Middleware should be enabled so token extraction and audit behavior are centralized.

MIDDLEWARE = [
    # ...
    "django.contrib.auth.middleware.AuthenticationMiddleware",
    "keysmith.django.middleware.KeysmithAuthenticationMiddleware",
]

Middleware attaches:

  • request.keysmith_token
  • request.keysmith_user
  • request.keysmith_auth_error

Protect Views

Use @keysmith_required to enforce token presence and validity before view logic executes.

from django.http import JsonResponse
from keysmith.django.decorator import keysmith_required


@keysmith_required
def secure_view(request):
    return JsonResponse({"ok": True, "prefix": request.keysmith_token.prefix})

Decorator Options

Decorator options let you customize behavior for mixed public/private endpoints and response messages.

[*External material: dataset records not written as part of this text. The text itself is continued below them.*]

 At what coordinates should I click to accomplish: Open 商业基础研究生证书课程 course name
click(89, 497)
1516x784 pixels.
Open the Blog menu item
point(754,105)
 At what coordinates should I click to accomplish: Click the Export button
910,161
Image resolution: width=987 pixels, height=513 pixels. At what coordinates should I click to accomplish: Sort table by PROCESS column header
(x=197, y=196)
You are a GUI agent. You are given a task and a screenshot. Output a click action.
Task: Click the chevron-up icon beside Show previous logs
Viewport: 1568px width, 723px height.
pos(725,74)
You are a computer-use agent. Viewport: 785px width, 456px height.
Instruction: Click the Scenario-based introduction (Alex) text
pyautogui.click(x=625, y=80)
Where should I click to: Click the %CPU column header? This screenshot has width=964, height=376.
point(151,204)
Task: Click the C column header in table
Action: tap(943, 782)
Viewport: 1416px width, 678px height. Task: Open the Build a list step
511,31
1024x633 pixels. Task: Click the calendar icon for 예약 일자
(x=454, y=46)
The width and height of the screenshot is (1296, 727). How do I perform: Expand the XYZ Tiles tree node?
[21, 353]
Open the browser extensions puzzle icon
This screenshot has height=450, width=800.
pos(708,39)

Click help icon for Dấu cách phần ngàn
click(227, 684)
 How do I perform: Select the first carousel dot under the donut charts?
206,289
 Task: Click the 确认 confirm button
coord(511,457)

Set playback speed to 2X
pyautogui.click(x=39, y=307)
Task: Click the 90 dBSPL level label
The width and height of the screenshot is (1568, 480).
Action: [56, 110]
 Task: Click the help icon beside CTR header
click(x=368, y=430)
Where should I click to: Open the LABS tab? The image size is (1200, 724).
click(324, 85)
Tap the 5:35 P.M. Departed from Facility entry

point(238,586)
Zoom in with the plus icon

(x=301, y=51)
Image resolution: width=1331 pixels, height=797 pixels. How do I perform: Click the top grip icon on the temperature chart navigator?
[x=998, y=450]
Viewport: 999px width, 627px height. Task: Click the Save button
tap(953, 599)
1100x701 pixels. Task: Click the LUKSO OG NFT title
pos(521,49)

keysmith_required() supports:

  • allow_anonymous: allows missing token while still rejecting invalid token
  • missing_message: custom 401 message for missing token
  • invalid_message: custom 401 message for invalid/expired/revoked token

Scope Checks

Layer @keysmith_scopes(...) after @keysmith_required when a view needs specific capabilities.

from keysmith.django.permissions import keysmith_scopes


@keysmith_required
@keysmith_scopes("write")
def create_view(request):
    return JsonResponse({"created": True})

Header vs Query Parameter

Headers are recommended because query strings are commonly logged by proxies and upstream services.

Default header:

X-KEYSMITH-TOKEN: <raw-token>

Optional query parameter fallback:

KEYSMITH = {
    "ALLOW_QUERY_PARAM": True,
    "QUERY_PARAM_NAME": "keysmith_token",
}

Use query parameters only when headers are not feasible.